+++ Page excerpt +++
>  Date: 2005-07-20 16:31
>  From: Colin Perkins <[EMAIL PROTECTED]>

> On 20 Jul 2005, at 18:26, Bruce Lilly wrote:

> > I recall making no statements about RTP or the way it conveys data
> > save for the fact that that is as irrelevant to defining a media type
> > as are details of TCP or UDP etc.
> 
> You have made, and continue to make, numerous statements about RTP  
> payload formats and their associated media type registrations which  
> are factually incorrect. The most obvious of these is your insistence  
> on treating the RTP transport protocol headers as part of the media  
> data, as you repeatedly do in the message to which I am replying.

I have made statements about the only publicly- and freely-visible format
specification which is referenced by MIME registration forms.  To the
extent that transport protocol overhead has been erroneously included in
what is purported to be a media format specification, that is a problem
with the registration and/or specification.  And I would add that that
causes problems for MIME reviewers and implementers, and said problems
would be alleviated by a separate registry with separate rules, where
RTP-specific registrations can conflate transport bits with format bits
or not without causing problems for MIME reviewers and implementers.

> You are confusing the applicability statement which   
> describes RTP-specific processing with the description of the media  
> type.

I see nothing in 3267 labeled "applicability statement"; I do see
multiple "format" descriptions.
 
> The formats are specified in the following:
> 
>     [1]   3GPP TS 26.090, "Adaptive Multi-Rate (AMR) speech  
> transcoding",
>           version 4.0.0 (2001-03), 3rd Generation Partnership Project
>           (3GPP).
> 
>     [2]   3GPP TS 26.101, "AMR Speech Codec Frame Structure", version
>           4.1.0 (2001-06), 3rd Generation Partnership Project (3GPP).
> 
>     [3]   3GPP TS 26.190 "AMR Wideband speech codec; Transcoding
>           functions", version 5.0.0 (2001-03), 3rd Generation  
> Partnership
>           Project (3GPP).
> 
>     [4]   3GPP TS 26.201 "AMR Wideband speech codec; Frame Structure",
>           version 5.0.0 (2001-03), 3rd Generation Partnership Project
>           (3GPP).

26.090, according to http://www.3gpp.org/ftp/Specs/html-info/26090.htm
is "AMR speech Codec; Transcoding Functions".  Transcoding functions and
media formats are separate types of specifications.  "Frame structure"
+++
- _Exercise details_
List every 3GPP specification the email excerpt above cites as specifying the formats, with its number and title.
+++ Dataset content +++
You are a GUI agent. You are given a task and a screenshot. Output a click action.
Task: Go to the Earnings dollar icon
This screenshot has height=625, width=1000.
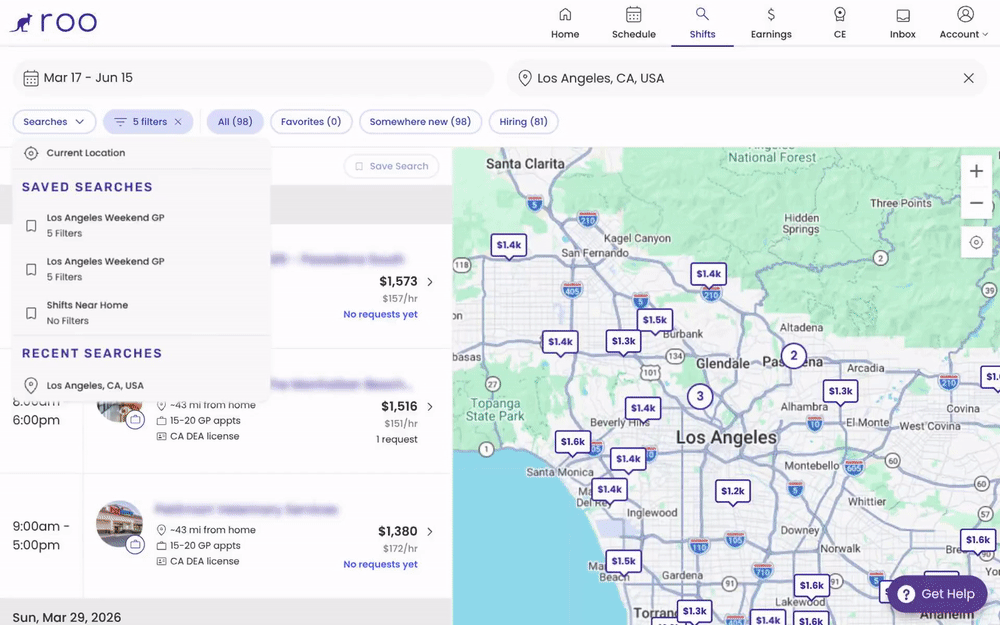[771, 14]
+++
- _Correct result_
- 3GPP TS 26.090, "Adaptive Multi-Rate (AMR) speech transcoding"
- 3GPP TS 26.101, "AMR Speech Codec Frame Structure"
- 3GPP TS 26.190, "AMR Wideband speech codec; Transcoding functions"
- 3GPP TS 26.201, "AMR Wideband speech codec; Frame Structure"